# EXERCISE OBJECTIVE:
Update the items below by replacing every "Viewport" with "Display", changing nothing else.

** BEGIN RECORDS FOR PROCESSING **

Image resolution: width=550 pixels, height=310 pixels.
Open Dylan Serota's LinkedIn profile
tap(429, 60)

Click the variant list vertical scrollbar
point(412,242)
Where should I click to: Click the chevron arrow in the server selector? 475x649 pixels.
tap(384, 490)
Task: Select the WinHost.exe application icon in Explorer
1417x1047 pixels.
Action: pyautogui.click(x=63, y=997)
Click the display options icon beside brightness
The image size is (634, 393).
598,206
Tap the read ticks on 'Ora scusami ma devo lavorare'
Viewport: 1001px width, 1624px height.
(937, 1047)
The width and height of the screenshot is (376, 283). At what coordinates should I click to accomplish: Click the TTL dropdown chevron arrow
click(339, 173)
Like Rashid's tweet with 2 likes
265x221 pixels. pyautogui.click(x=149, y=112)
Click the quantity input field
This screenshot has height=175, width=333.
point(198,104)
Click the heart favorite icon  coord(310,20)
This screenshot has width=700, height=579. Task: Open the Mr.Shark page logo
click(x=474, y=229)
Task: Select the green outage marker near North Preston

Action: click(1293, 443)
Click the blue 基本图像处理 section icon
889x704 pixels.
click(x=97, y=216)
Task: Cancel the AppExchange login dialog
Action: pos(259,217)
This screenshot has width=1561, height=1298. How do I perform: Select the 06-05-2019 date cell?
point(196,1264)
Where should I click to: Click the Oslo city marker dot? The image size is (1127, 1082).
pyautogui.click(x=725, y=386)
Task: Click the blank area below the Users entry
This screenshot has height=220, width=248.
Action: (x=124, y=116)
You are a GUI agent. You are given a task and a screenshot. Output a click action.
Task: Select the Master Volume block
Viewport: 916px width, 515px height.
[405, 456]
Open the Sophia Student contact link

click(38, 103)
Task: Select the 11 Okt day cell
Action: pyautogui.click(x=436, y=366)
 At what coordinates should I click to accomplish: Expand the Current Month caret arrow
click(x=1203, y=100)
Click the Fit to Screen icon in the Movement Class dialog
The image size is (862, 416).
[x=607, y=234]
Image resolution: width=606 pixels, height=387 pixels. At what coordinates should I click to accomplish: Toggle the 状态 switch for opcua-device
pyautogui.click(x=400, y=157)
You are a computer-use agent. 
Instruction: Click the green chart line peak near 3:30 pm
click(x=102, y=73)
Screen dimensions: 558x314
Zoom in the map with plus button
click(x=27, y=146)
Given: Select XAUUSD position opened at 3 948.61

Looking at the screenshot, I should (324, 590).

** END RECORDS FOR PROCESSING **

# EXERCISE ANSWER:
Image resolution: width=550 pixels, height=310 pixels.
Open Dylan Serota's LinkedIn profile
tap(429, 60)

Click the variant list vertical scrollbar
point(412,242)
Where should I click to: Click the chevron arrow in the server selector? 475x649 pixels.
tap(384, 490)
Task: Select the WinHost.exe application icon in Explorer
1417x1047 pixels.
Action: pyautogui.click(x=63, y=997)
Click the display options icon beside brightness
The image size is (634, 393).
598,206
Tap the read ticks on 'Ora scusami ma devo lavorare'
Display: 1001px width, 1624px height.
(937, 1047)
The width and height of the screenshot is (376, 283). At what coordinates should I click to accomplish: Click the TTL dropdown chevron arrow
click(339, 173)
Like Rashid's tweet with 2 likes
265x221 pixels. pyautogui.click(x=149, y=112)
Click the quantity input field
This screenshot has height=175, width=333.
point(198,104)
Click the heart favorite icon  coord(310,20)
This screenshot has width=700, height=579. Task: Open the Mr.Shark page logo
click(x=474, y=229)
Task: Select the green outage marker near North Preston

Action: click(1293, 443)
Click the blue 基本图像处理 section icon
889x704 pixels.
click(x=97, y=216)
Task: Cancel the AppExchange login dialog
Action: pos(259,217)
This screenshot has width=1561, height=1298. How do I perform: Select the 06-05-2019 date cell?
point(196,1264)
Where should I click to: Click the Oslo city marker dot? The image size is (1127, 1082).
pyautogui.click(x=725, y=386)
Task: Click the blank area below the Users entry
This screenshot has height=220, width=248.
Action: (x=124, y=116)
You are a GUI agent. You are given a task and a screenshot. Output a click action.
Task: Select the Master Volume block
Display: 916px width, 515px height.
[405, 456]
Open the Sophia Student contact link

click(38, 103)
Task: Select the 11 Okt day cell
Action: pyautogui.click(x=436, y=366)
 At what coordinates should I click to accomplish: Expand the Current Month caret arrow
click(x=1203, y=100)
Click the Fit to Screen icon in the Movement Class dialog
The image size is (862, 416).
[x=607, y=234]
Image resolution: width=606 pixels, height=387 pixels. At what coordinates should I click to accomplish: Toggle the 状态 switch for opcua-device
pyautogui.click(x=400, y=157)
You are a computer-use agent. 
Instruction: Click the green chart line peak near 3:30 pm
click(x=102, y=73)
Screen dimensions: 558x314
Zoom in the map with plus button
click(x=27, y=146)
Given: Select XAUUSD position opened at 3 948.61

Looking at the screenshot, I should (324, 590).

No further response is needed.